Supplied passage:
= = = = =
| depth-anything/Depth-Anything-V2-Small | Depth / relief | 0.025B | apache-2.0 | ✓ |
| openbmb/MiniCPM-V-4.6 | **Art Director** — names + describes the finished world from its pixels (post-process) | 1.30B | apache-2.0 | ✓* |
| openai/whisper-large-v3-turbo | ASR fallback (only if Parakeet fails to load) | 0.809B | mit | — |
| CohereLabs/tiny-aya-global-GGUF | Translator (Cohere, evaluated — not loaded) | 3.35B | cc-by-nc-4.0 | — |
| stabilityai/stable-audio-open-small | Ambient bed (not yet wired) | 0.341B | Stability Community | — |
| onnx-community/silero-vad | Voice activity (browser RMS does the live VAD) | 0.002B | mit | — |
**TOTAL: 6.13B / 32B live runtime** (Parakeet + MiniCPM Director + klein-4B + Depth-Anything — the
four models on the live slot), verifiable at `/health`. The MiniCPM‑V Art Director (1.30B, ✓*) loads
only at **session end** (post‑process), never on the live painter slot — so the live experience is a
**6.13B** orchestra and the whole thing stays far under 32B.
## Sponsor integrations & badges (evidence-linked)
- **OpenBMB — load-bearing twice.** **MiniCPM5‑1B** is the live **Director** (it reads each phrase and
picks the shot *and* the art style), and **MiniCPM‑V‑4.6** is the post‑process **Art Director** — it
*looks at your finished painting* and names it, captions it, lists what it sees, and points the
keepsake/3D camera at the most striking region. The world's variety and its narration are MiniCPM's work.
- **Black Forest Labs — FLUX.2 [klein] 4B.** The distilled **4‑step, CFG‑free** painter is what makes a
live painterly scroll possible at all (~1.3 s per spoken phrase on the ZeroGPU slot).
- **NVIDIA — Parakeet‑CTC‑1.1b.** Alignment‑based CTC ASR: it emits blanks on silence and so
*structurally cannot hallucinate* filler — the right tool for live, hands‑off narration.
= = = = =
Source data:
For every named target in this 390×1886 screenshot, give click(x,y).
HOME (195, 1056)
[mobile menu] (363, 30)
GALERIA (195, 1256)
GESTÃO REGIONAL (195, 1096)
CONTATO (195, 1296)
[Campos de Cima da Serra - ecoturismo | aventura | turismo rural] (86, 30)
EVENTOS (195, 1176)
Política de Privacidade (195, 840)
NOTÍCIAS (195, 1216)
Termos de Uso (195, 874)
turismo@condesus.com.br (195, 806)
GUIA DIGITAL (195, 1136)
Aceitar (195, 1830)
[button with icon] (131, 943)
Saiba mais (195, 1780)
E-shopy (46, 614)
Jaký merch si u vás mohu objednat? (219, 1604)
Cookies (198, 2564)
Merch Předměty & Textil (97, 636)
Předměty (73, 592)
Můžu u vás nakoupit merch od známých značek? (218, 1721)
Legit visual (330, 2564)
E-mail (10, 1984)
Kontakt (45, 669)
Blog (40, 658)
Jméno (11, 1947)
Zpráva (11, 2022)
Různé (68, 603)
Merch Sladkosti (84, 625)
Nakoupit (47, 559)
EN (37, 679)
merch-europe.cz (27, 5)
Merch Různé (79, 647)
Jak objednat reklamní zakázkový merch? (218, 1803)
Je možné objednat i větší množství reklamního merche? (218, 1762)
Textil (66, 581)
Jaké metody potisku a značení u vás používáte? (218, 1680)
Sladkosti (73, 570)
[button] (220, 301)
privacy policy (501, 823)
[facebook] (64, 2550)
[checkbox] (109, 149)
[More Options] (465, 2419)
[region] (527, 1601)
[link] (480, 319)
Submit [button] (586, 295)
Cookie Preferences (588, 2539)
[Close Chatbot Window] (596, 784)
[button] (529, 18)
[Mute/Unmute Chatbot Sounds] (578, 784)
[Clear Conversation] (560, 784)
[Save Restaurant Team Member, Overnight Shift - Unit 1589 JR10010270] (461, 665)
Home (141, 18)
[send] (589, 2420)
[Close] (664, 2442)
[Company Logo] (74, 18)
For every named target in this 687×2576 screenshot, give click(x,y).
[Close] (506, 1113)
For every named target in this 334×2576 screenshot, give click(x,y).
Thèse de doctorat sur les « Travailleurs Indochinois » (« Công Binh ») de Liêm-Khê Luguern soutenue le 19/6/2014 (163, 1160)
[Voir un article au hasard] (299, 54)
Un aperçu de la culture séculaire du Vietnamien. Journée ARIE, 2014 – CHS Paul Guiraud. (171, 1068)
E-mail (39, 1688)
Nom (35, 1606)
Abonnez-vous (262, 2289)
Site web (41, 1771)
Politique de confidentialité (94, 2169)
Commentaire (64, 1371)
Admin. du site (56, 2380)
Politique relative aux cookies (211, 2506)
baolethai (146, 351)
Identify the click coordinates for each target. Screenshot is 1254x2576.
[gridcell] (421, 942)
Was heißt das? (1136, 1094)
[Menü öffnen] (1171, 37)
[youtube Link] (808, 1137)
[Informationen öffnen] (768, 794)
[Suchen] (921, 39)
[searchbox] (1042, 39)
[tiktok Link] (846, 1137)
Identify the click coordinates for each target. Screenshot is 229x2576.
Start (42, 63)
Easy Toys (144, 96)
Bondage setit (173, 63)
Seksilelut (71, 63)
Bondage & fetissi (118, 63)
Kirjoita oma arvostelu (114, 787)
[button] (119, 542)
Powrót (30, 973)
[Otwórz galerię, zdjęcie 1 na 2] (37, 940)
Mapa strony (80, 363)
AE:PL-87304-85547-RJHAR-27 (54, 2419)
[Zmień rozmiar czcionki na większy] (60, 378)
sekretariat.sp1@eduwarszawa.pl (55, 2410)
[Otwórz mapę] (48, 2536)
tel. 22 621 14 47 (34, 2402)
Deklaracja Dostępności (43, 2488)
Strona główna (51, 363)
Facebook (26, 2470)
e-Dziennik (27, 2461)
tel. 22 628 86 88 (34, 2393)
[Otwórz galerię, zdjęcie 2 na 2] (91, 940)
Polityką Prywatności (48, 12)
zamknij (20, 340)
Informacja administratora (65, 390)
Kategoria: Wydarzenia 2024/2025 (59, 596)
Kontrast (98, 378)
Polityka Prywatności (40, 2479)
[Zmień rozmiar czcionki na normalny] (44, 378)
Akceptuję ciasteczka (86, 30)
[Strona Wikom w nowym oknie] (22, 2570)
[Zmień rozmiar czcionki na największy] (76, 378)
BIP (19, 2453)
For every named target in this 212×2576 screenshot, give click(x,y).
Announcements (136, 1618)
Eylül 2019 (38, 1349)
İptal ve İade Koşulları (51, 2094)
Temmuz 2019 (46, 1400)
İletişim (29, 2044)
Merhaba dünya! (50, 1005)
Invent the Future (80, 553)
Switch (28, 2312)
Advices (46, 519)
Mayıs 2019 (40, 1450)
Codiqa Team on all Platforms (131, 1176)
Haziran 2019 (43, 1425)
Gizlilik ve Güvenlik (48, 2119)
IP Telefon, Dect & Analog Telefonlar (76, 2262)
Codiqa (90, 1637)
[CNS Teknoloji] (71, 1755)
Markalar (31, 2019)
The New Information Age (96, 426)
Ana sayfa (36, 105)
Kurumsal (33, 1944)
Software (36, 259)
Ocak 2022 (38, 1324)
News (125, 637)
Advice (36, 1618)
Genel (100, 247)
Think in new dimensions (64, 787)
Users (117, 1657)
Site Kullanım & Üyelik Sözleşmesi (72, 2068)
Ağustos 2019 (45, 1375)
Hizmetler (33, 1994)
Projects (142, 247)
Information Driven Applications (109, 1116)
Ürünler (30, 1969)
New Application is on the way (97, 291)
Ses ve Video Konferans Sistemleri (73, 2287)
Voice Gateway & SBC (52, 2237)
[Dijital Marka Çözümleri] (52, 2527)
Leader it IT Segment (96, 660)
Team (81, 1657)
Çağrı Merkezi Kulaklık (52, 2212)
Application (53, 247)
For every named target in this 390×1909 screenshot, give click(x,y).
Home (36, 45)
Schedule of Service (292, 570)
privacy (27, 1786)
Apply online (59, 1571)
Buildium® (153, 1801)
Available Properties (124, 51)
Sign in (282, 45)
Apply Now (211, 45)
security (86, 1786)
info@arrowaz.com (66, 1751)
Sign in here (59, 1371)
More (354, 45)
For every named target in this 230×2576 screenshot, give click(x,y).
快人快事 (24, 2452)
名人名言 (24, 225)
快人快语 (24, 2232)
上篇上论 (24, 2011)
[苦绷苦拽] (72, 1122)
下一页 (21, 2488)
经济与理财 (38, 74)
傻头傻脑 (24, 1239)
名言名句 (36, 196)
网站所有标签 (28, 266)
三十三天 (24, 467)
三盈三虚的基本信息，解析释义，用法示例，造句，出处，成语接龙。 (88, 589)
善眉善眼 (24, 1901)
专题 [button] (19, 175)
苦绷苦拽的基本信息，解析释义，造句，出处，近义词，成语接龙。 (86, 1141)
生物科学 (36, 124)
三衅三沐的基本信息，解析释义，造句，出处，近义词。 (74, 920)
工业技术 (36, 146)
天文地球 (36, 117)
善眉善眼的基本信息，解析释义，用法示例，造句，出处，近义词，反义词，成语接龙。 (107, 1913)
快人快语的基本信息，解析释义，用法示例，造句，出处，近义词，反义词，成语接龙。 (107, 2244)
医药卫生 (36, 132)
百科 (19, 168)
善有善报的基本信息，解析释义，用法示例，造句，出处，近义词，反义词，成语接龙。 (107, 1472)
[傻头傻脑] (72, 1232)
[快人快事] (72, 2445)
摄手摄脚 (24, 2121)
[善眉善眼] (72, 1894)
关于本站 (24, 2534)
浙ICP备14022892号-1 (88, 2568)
= = = = =
Directions for this task: Please rewrite the passage starting with "- **Black Forest" and going on through "live, hands‑off narration.", switching "silence" to "quiet". The data isn't needed here.

Answer to this problem:
- **Black Forest Labs — FLUX.2 [klein] 4B.** The distilled **4‑step, CFG‑free** painter is what makes a
live painterly scroll possible at all (~1.3 s per spoken phrase on the ZeroGPU slot).
- **NVIDIA — Parakeet‑CTC‑1.1b.** Alignment‑based CTC ASR: it emits blanks on quiet and so
*structurally cannot hallucinate* filler — the right tool for live, hands‑off narration.